A top regional OSHA official at the time called the 2016 finding "significant" given the penalties involved. It was one of just a handful of aviation whistleblower cases in the four-state region.

It triggered an FAA investigation that led to more than $67,000 in civil penalties. The company's operations manager served a suspension and the chief pilot lost his FAA certifications.

Bald Mountain conducts bear-viewing flights, ferries oil workers to the North Slope and once held a medevac contract for Alaska Regional Hospital in Anchorage.

A Bald Mountain Twin Otter hit a bystander in the head as it took off from a remote sea ice airstrip during a U.S. Navy submarine training exercise in March.

Bald Mountain earned a "Shield" rating in 2015 from the Medallion Foundation, the highest safety award granted by the foundation with a mission of reducing aviation accidents.

The Medallion website this week listed Bald Mountain as having a lower "member" rating. Medallion didn't return a call for comment about the company's apparent drop in safety rating.

Bell started flying in 1974, holds a commercial instrument certificate with instrument and seaplane ratings, and holds an Airline Transport Pilot certificate, according to the order.
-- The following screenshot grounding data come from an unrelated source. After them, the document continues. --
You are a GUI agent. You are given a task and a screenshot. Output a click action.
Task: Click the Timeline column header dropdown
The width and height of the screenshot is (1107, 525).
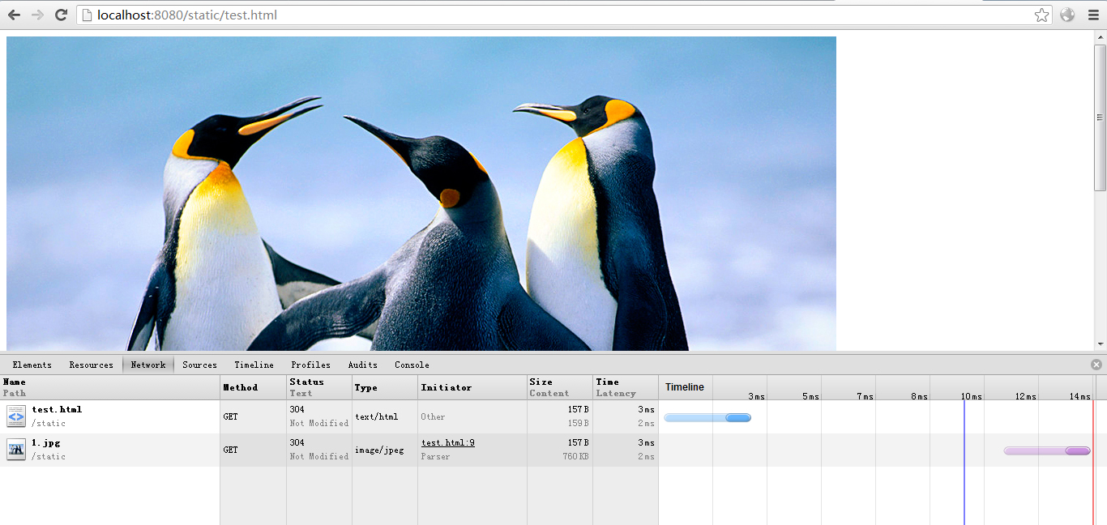click(x=685, y=387)
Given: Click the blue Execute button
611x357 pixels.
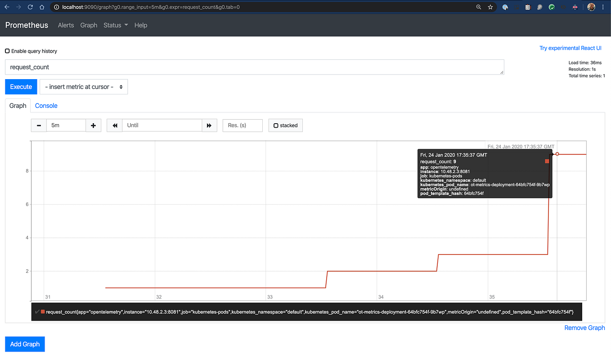Looking at the screenshot, I should tap(21, 86).
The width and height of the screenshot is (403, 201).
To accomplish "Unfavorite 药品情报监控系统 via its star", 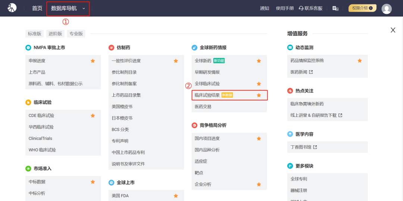I will click(360, 61).
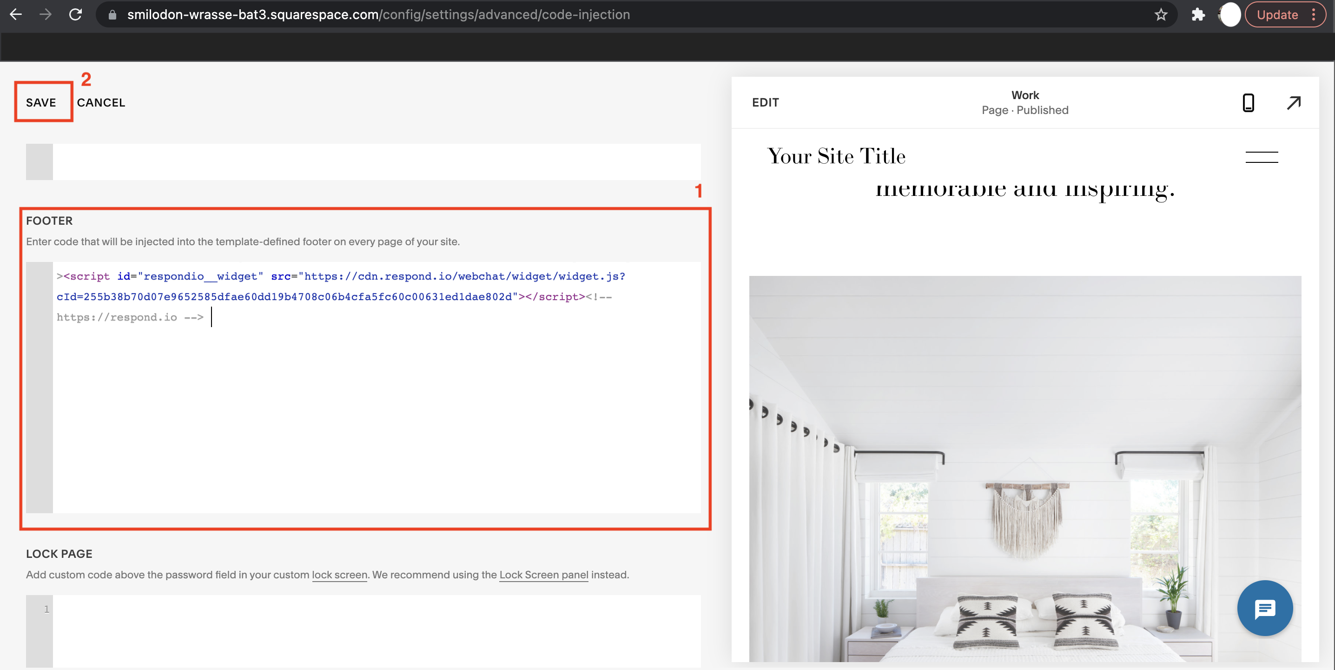Click the mobile preview icon

point(1248,102)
He served with the National Air Disaster Alliance Foundation and testified in Florida during hearings into the 1996 crash of a ValuJet flight that killed 110 people.

Bald Mountain told the federal administrative judge that Bell was a micro-manager whose abrasive personality prompted the company to start the process of replacing and firing him before he reached out to FAA officials.

The judge found some merit in Bald Mountain's contention that Bell's termination was in the works before he reported safety problems to the FAA.

But, the order states, Bald Mountain operations director Gary Porter's testimony about his motives for suspending and firing Bell "contains several problems that erode its credibility."

Porter also provided "evasive" testimony when asked directly if he backdated and falsified two handwritten safety reports, according to the order.

The judge found Bell established that Porter knew he was the employee who notified the FAA and that played a role in his decision to fire him.

Along with the fines, Bald Mountain was also ordered to expunge Bell's personnel records connected to his complaint and refrain from "retaliating or discriminating" against him for bringing the claim.

Bald Mountain must email copies of the OSHA decision to employees, officers and directors within 21 days of the order. The company must also post an OSHA fact sheet: "Whistleblower Protection for Employees in the Aviation Industry."